The majority of time I work with git, I use sourcetree. Except when "major disaster" things happened. This is one of the situation (for me). Long story short, I do a commit and push, but now I want to undo it on the local, as well as undo it on the remote.
I follow tutorial from here. I successfully reset --hard
the head to the last good commit. Now it's just the matter of pushing it to the server.
The way the tutorial does it looks very simple.
git push -f branchname
My feature branch remote name is "card-editor". So I did it.
git push -f card-editor
But I got error that says "card-editor" does not appear to be a git repository.

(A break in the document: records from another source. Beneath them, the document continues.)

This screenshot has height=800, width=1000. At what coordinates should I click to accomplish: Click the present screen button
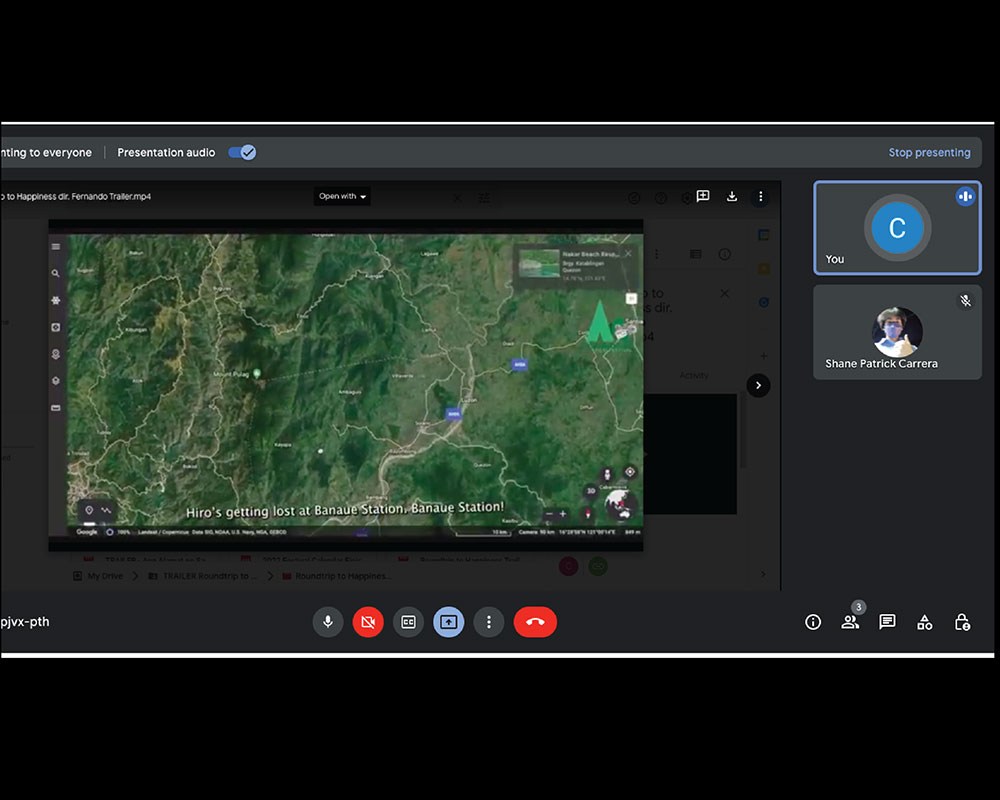(448, 622)
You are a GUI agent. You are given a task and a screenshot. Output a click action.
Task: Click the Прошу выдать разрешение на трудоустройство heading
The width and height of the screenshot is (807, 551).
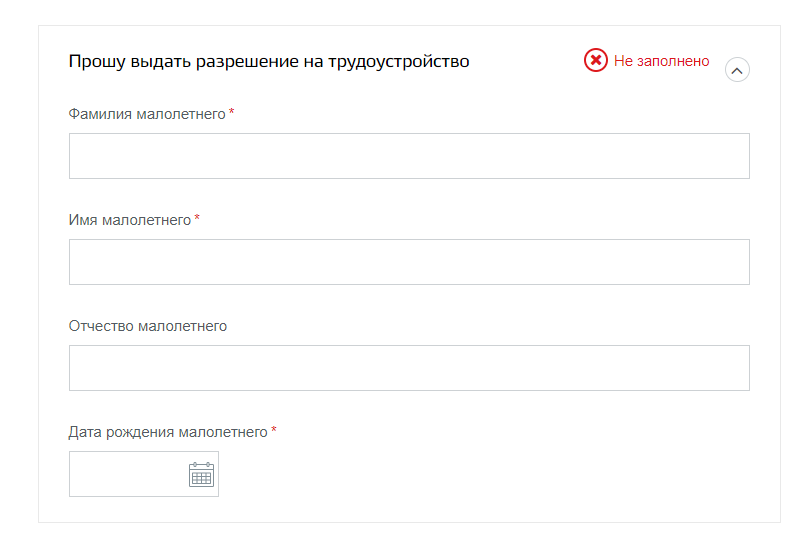tap(269, 61)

I listed my list of branch with git branch -r
.
origin/HEAD -> origin/master
origin/card-editor
origin/development
origin/staging
origin/production
Alright, so I think the branch name is origin/card-editor
. So I retry it.
git push -f origin/card-editor
But it still showing "origin/card-editor" does not appear to be a git repository.
What's wrong with my approach? I don't think there's something special that needs to be done here? I'm not particularly versed with Git, especially with console command, as usually I use sourcetree to manage it.
CodePudding user response:
If you have really already pushed the unwanted commit to the remote, then the safest approach here would be to revert the commit:
# assuming the unwanted commit is on the top of the branch
git revert HEAD
git push origin master
The command git revert
adds a new commit which functionally undoes whatever change your commit introduced. This approach is safer than git reset
because the latter rewrites history, and so is not suitable once the commit has already been pushed to the remote.